Montréal
12:10 3 mars 2020 | mise à jour le: 3 mars 2020 à 16:07 temps de lecture: 4 minutes

La CAQ promet 1,1 G$ pour le réseau routier de Montréal d’ici 2022

La CAQ promet 1,1 G$ pour le réseau routier de Montréal d’ici 2022
Photo: (Photo: IDS/Verdun Hebdo - Archives)Dans sa Politique de mobilité durable, Québec se donne entre autres comme cible de réduire de 20% les dépenses des ménages en transport d'ici 2030.

À une semaine du dépôt du budget provincial, Québec promet d’investir 1,1 G$ pour «entretenir et améliorer» le réseau routier du Grand Montréal d’ici 2022. La plupart des fonds – soit 972 M$ – iront dans la réfection de structures lourdes, dont les tunnels Ville-Marie et Viger, ainsi que le tunnel Louis-Hippolyte-La Fontaine, qui recevront à eux seuls plus de 100 M$.

«L’entretien de nos routes engendre des retombées sociales et économiques importantes, a expliqué mardi la ministre déléguée aux Transports, Chantal Rouleau. On parle de milliers d’emplois crées et maintenus chaque année à Montréal grâce aux chantiers.»

Un montant de 63 M$ est prévu pour une série d’aménagements rendant le réseau «plus sécuritaire». Quelque 48 M$ seront aussi réservés pour retaper la chaussée sur le réseau artériel de la métropole. À Dorval, l’échangeur se voit octroyer plus de 50 M$ pour sa rénovation complète.

Idem pour le pont Pie-IX, dont les travaux évalués à 200 M$ ont été reportés «indéfiniment» en septembre après une intervention du Protecteur du citoyen du Québec. «On attend la décision et on collabore au mieux. Ça a certainement un impact malheureusement, mais on ne peut rien y faire», a commenté l’élue provinciale à ce sujet.

L’échangeur Turcot recevra plus de 50 M$ pour entamer ses dernières phases de reconstruction dans Westmount et Montréal-Ouest. Si ce projet «très complexe» doit être achevé en 2020, plusieurs experts craignent toujours des retards. 

Une «nouvelle autoroute 40»

Dès le printemps, la reconstruction de la chaussée de l’A40 en direction est, entre les boulevards Morgan et Anciens-Combattants, permettra «un transport plus efficace et sécuritaire» des marchandises, d’après le gouvernement Legault. Ce dernier entamera également la réparation des ponts d’étagement dans l’échangeur Saint-Pierre, pour prolonger la durée de vie de ceux-ci.

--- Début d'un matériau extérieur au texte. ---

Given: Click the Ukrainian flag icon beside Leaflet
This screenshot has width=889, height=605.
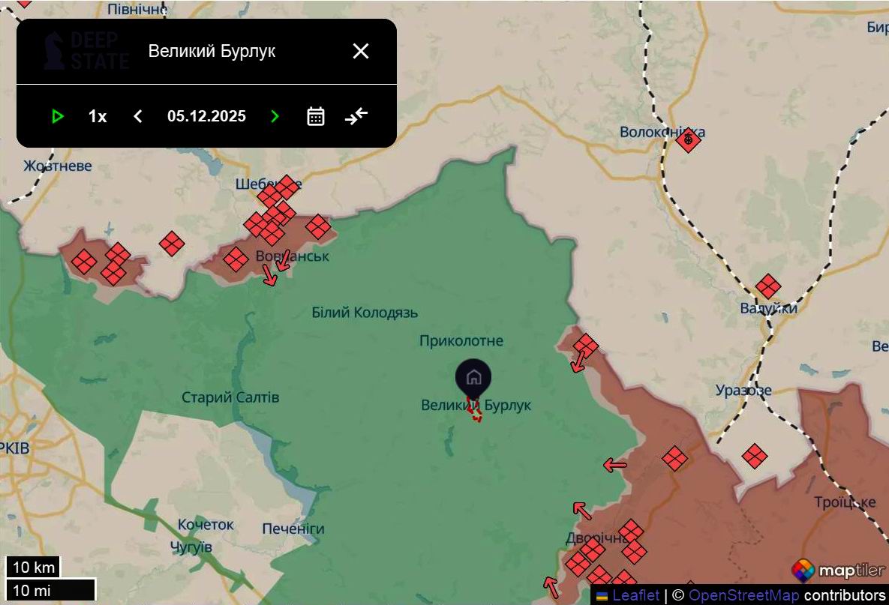Looking at the screenshot, I should [x=602, y=594].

Aux usagers exaspérés par les impacts sur la congestion que créeront ces travaux, la ministre Rouleau assure que des mesures «concrètes» seront mises en place. «Dans le tunnel La Fontaine, il y aura des voies réservées, des UAB (NDLR: systèmes d’utilisation d’accotement pour bus) et des stationnements incitatifs avec les services de bus requis», dit-elle, ajoutant que l’asphaltage est «déjà terminé».

«On est assez confiant que ça va bien fonctionner. Les gens pourront accéder à l’île de Montréal, puis retourner vers la Rive-Sud de manière très efficace.» -Chantal Rouleau

Québec espère faire en sorte que l’accotement de l’autoroute 30 serve d’UAB entre les axes 20 et 10. «Ça va donc se rendre jusqu’au REM directement. C’est un autre élément très important je pense», a fait valoir Mme Rouleau.

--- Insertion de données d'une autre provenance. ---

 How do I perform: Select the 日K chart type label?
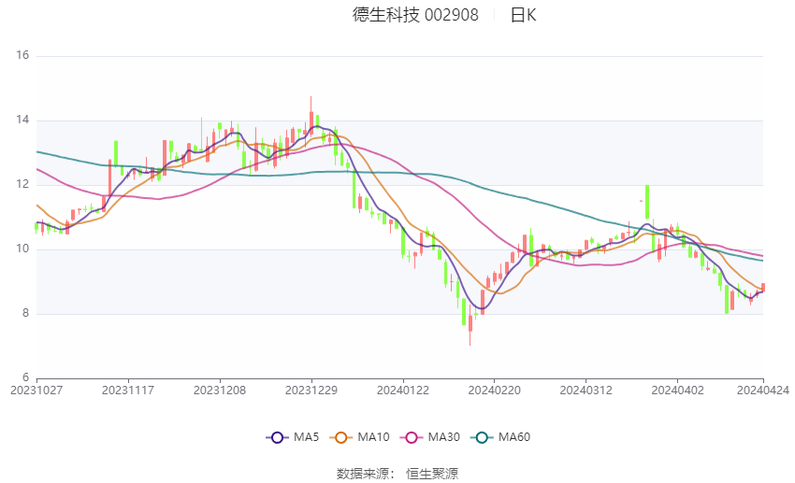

Des quais seront ajoutés pour agrandir la flotte d’autocars au métro Radisson, où la fréquence des wagons sera aussi augmentée, promet-on.

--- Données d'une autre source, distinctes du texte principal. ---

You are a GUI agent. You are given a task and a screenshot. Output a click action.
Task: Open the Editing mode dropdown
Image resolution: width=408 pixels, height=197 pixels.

Toujours aucun report en vue

En décembre, la mairesse de Montréal, Valérie Plante, avait demandé le report des travaux dans le tunnel La Fontaine. Elle estimait que la fermeture tardive du tunnel mont Royal, dans le cadre des travaux du REM, pourrait «asphyxier» les routes de la métropole.

«Si on n’est pas capables de bonifier de façon importante les mesures d’atténuation, il faut retarder les travaux du tunnel. Sinon, on va venir bloquer la circulation. J’ai peur.» -Valérie Plante, mairesse de Montréal

Interpellée sur cette question, mardi, la ministre Rouleau a réitéré son opposition. «On a beaucoup discuté avec la mairesse Plante pour lui expliquer la teneur des travaux. Il n’y aura pas de report. On met en place les mesures», s’est-elle contentée d’expliquer.

En plus du maintien des actifs, le gouvernement souhaiterait aussi «réduire les risques des inondations», de concert avec la Ville de Montréal, alors que la période printanière des crues approche, tout en diminuant les émissions de GES.

«Nos structures existantes ont besoin d’amour. C’est le résultat de dizaines d’années de sous-investissement qu’on tente de renverser», a conclu la ministre Rouleau.